Path Findings & Dijkstra’s Algorithm

Illustration of Dijkstra’s algorithm search for finding path from a start node (lower left, red) to a goal node (upper right, green)

Through the development of my project; SourFang, I needed to implement a tile based movement function. With a bit of research I stumbled upon Dijkstra’s algorithm. The algorithm is designed to fix a single point ( a Node) as the source point (the current position) and find the shortest and most cost effective path to a destination ( a new Node).

This algorithm was particularity useful for me while creating my grid. I created a map that had impassable terrain and areas that I wanted to slow the player as they moved through it. Not only did I need a method to recognize this but also one that would find the most cost effective route to the desired destination.

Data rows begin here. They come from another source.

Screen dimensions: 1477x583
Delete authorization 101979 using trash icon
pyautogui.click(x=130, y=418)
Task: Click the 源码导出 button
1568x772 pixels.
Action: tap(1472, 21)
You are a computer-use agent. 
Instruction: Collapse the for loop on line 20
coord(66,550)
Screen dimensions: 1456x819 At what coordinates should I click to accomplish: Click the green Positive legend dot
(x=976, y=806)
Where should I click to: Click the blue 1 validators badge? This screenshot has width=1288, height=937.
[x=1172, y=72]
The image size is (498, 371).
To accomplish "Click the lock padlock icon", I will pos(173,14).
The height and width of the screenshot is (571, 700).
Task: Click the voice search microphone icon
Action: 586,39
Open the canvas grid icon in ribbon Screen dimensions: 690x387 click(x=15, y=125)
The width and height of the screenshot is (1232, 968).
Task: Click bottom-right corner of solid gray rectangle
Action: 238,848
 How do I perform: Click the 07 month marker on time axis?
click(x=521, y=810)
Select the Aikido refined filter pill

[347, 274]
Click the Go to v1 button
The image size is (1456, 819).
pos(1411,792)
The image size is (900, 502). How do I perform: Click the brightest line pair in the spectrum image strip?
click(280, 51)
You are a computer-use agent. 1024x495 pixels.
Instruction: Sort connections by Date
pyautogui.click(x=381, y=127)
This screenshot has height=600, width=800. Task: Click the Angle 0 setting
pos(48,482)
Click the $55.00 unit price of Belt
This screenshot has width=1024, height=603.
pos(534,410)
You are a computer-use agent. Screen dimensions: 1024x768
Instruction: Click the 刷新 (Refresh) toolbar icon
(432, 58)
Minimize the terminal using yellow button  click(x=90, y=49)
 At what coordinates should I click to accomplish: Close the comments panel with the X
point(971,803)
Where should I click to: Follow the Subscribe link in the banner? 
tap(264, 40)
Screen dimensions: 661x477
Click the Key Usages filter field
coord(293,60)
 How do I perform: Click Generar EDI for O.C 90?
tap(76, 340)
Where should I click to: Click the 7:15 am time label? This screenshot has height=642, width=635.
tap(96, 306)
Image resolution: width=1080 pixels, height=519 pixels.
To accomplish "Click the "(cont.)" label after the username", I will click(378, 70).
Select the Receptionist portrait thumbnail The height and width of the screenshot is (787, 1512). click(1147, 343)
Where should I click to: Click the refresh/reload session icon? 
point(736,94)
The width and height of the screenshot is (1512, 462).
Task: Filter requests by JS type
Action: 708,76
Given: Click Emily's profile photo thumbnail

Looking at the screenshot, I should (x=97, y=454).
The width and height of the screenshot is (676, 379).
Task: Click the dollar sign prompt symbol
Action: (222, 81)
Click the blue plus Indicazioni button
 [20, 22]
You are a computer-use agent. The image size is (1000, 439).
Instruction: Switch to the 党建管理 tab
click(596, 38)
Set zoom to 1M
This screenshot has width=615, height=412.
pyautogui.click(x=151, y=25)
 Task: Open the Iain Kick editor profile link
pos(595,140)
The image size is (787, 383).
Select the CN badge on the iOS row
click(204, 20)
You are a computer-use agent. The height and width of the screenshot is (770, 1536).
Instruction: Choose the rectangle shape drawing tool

Dijkstra’s algorithm creates an array of dictionaries that calculate the distance between nodes and all neighboring nodes. To accomplish this, we must first set the source point to 0 and all other nodes as infinity then created a list for these nodes and mark them as “Unvisited”. Once a destination has been provided, starting from the source point, the algorithm will then “talk” to all neighboring nodes and assess their value and will begin mapping the shortest and most cost effective way to reach that point( for example, if the source node has a value of 0 and Node A has a value of 5 while Node B has a value of 8, the algorithm will determine that Node A will be the best node to move to).

Once the source point has moved to a new node, the algorithm will then update and mark all previous nodes as “Visited” meaning it will now ignore previous nodes as a potential path to the destination.

Dijkstra’s algorithm to find the shortest path between a and b.

Dijkstra’s method isn't the only method used for cost effective path finding. A* (A-Star) provides another method for reaching this goal and is in fact used more commonly than Dijkstra’s algorithm but comes with the cost of more code and outside functions. A* is a derivative of Dijkstra’s that cuts down on the size and time of map that must be explored, if additional functions and code exists.

Illustration of A* search for finding path from a start node to a goal node

The reason I chose Dijkstra’s algorithm over A* was due to the fact that Dijkstra’s method uses less code and provides a 100% guarantee way to reaching a destination in the shortest way possible, it may be more taxing and time consuming for the path system to be identified, but at the cost of quality I felt it suited my needs perfectly. A*, from what I have gathered, tends to create awkward and unusual pathways when attempting to navigate to the destination.

It wasn’t easy easy at first trying to get all this to function properly but through a bit of patience and drama the errors slowly dwindled.

For future projects, I’ll most likely stick to Dijkstra’s if the need arises for a path finding function. It’s cost effective and reliable and is the source that many other algorithms tend to draw from for path finding.